At some point, I had to realize I’m less curious. I’m less interested. I’m growing less because I’m only thinking about one thing. That led me to this idea of, “How do we simultaneously invest in our brands and who we are in the world and our footprint and our expertise, and still remain beginners and learners?” That’s caused me to investigate all kinds of stuff, like the fallacy of expertise, the failures of experts, like intuition and counter intuition, like ideas about values, who are we willing to communicate and collaborate with? Who do we call outsiders and how does better products come from working with people that we find somewhat repugnant? All those things. How do we get out of safety and into that unsafe zone so that we can really succeed?
Expanding our comfort zone is what keeps us growing, yet maintaining our expertise. It sounds like what you’re really saying you can do both simultaneously, not one or the other.
That’s definitely a part of it. There’s this myth that the beginner comes in and changes the field. That actually is a myth. You need to build up. You need hard work. You need deliberate practice. You need to get those 10,000 hours in what you’re doing to really change a field that you’re in. At the same time, there’s this huge trap that you face. That the better you become at something, the less able you are to adapt when the landscape changes. Of course, the landscape is changing. If you’re just playing chess, where the rules never change, you just keep practicing. But life is not like chess. Certainly, the technology market is not like chess. That’s what I’m working on now.

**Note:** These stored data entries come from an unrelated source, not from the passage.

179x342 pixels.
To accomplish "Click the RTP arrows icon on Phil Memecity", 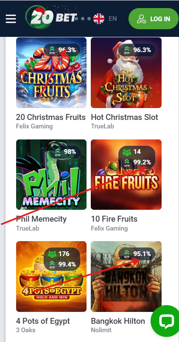I will click(58, 152).
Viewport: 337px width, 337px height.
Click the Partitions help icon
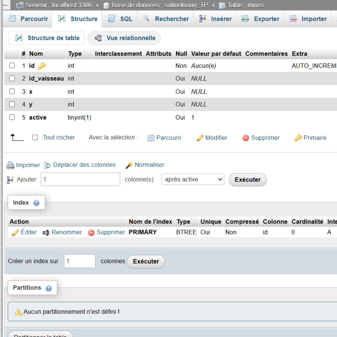pos(48,288)
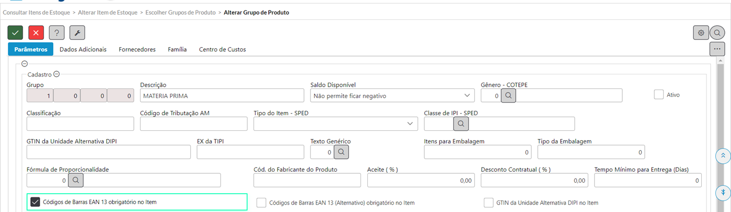This screenshot has width=731, height=212.
Task: Confirm changes with the green checkmark button
Action: [x=15, y=32]
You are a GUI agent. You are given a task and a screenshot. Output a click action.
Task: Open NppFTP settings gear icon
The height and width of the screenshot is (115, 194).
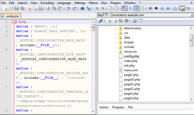[x=134, y=21]
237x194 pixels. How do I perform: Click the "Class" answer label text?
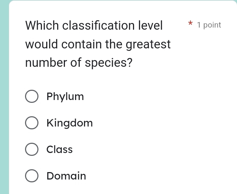point(60,149)
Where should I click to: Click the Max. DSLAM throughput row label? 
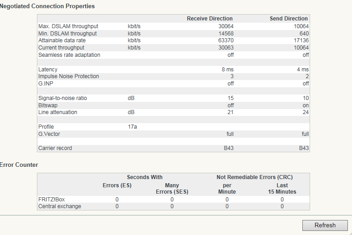pyautogui.click(x=68, y=26)
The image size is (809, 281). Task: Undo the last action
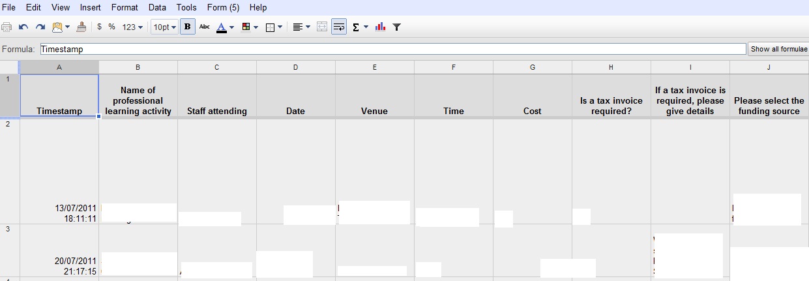pyautogui.click(x=24, y=27)
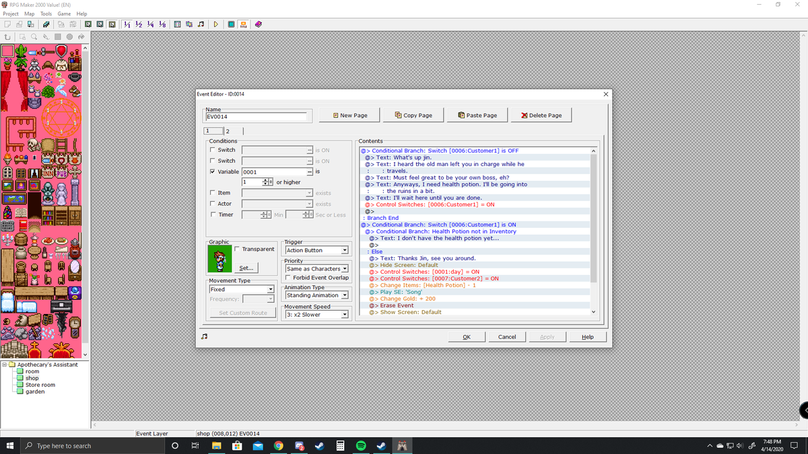Click the Copy Page button
The width and height of the screenshot is (808, 454).
coord(413,115)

This intuition of investors, making a decision with their gut emotionally and then backing it up with the left brain logic, I love. One of the key ways to get anybody, whether it’s an investor or potential customer, to trust you is to be able to tell a story of why you’re doing something or why you’re so passionate about something. That is where the emotional component comes in that most people don’t know how to do. Is there any tip you have on how to generate a story? You have this really great chapter in your current book, where you’re talking about, “For God’s sake, be interesting.” What are some key tips we can do to at least be interesting when we tell a story?

Story Wars: Put characters in situations on the surface that played that story out in real life.
Let me answer a couple of ways. First of all, a story is really constructed by taking some truth. Something that you know is going to teach your audience something; that your audience is going to say, “That’s what I believe too. But I never thought to say it that way.” It’s some kind of core truth or moral of the story, but illustrate it not just by saying it, but by having characters on the stage that are playing out a drama. At the end, you’ll realize, “That character succeeded because cheaters never win. That character failed because greed always leads to failure. We believe in the power of hard work. That’s what this story is about.” Know what your story is about. Put characters in situations on the surface that played that story out in real life.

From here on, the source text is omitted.